Extrait -
========================

Afin d’être inutilement complet, voici le texte tel qu’il est paru dans L’Ami du peuple du treize novembre 1928. La moitié de la page cinq est réservée au toubib.

Dans cet extrait Ghislain Houzel évoque le lexicographe Valentin Conrart (1603-1675) et l’on imagine que c’est ce qui a séduit Fagus.

La page faisant face est celle du faux-titre, sur laquelle Fagus a déposé sa dédicace à André Thérive3, que les léautaldiens connaissent bien. Cette dédicace est ainsi libellée :

À André Thérive, confident de ruelle de M. Guez de Balzac*, Fagus, simple voisin de rue de l’autre (Honoré).

========================

Données fournies -
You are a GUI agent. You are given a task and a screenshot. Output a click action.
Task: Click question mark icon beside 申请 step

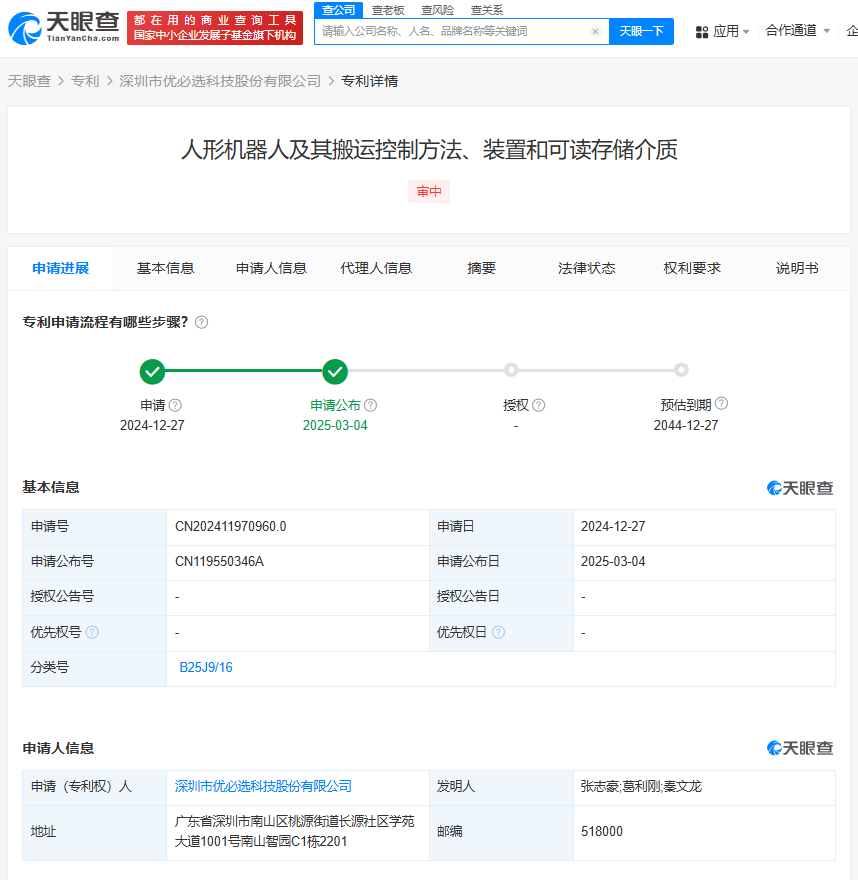click(176, 405)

========================

Série d'exercices -
1 > Transcrivez sans rien changer le passage de l'extrait sur Fagus qui va de « Afin d’être inutilement » jusqu'à « de l’autre (Honoré). » inclus.
2 > Pour chaque affirmation ci-dessous, indiquez par oui ou par non si elle s'accorde avec l'extrait sur Fagus, et citez à l'identique les mots de l'extrait qui tranchent : (a) Le texte est paru dans L'Ami du peuple du treize novembre 1928. (b) La page cinq tout entière est réservée au toubib. (c) Valentin Conrart était lexicographe.
3 > Reprenez l'extrait sur Fagus à la suite de sa dernière phrase et poursuivez-le.

Réponses données -
1 >
Afin d’être inutilement complet, voici le texte tel qu’il est paru dans L’Ami du peuple du treize novembre 1928. La moitié de la page cinq est réservée au toubib.

Dans cet extrait Ghislain Houzel évoque le lexicographe Valentin Conrart (1603-1675) et l’on imagine que c’est ce qui a séduit Fagus.

La page faisant face est celle du faux-titre, sur laquelle Fagus a déposé sa dédicace à André Thérive3, que les léautaldiens connaissent bien. Cette dédicace est ainsi libellée :

À André Thérive, confident de ruelle de M. Guez de Balzac*, Fagus, simple voisin de rue de l’autre (Honoré).

2 >
(a) Oui : « voici le texte tel qu’il est paru dans L’Ami du peuple du treize novembre 1928 ».
(b) Non : « La moitié de la page cinq est réservée au toubib. »
(c) Oui : « le lexicographe Valentin Conrart (1603-1675) ».

3 >
C’est là qu’on aperçoit l’étoile. En fait la page gauche est une note de la page de droite. Fagus opérait parfois des rapprochements élaborés et l’on croit comprendre alors qu’il s’agit d’un rapprochement entre Jean-Louis Guez de Balzac (1597-1654) et son voisin de fauteuil Valentin Conrart, de six ans son cadet.

Rapprochements élaborés et parfois hasardeux, comme celui entre Jean-Louis Guez de Balzac et Honoré.

Le bas de cette page de faux-titre est plus intéressant et indique que l’exemplaire de Maxime a été corrigé de la main de Fagus. On n’ose penser au prix de l’objet, ristourne ou non.

On se souvient que la même mésaventure est arrivée à Paul Léautaud qui a corrigé à la main tous ses envois.

Dans l’édition de ses Lettres par René-Louis Doyon brave homme mais éditeur amateur, Fagus a relevé six fautes, dont celle de la page 63 :

Il est temps maintenant de donner à lire cette brochure des Lettres de Fagus à Paul Léautaud, non dans l’exemplaire numéro 55 de Maxime mais dans le numéro 96, bien moins prestigieux.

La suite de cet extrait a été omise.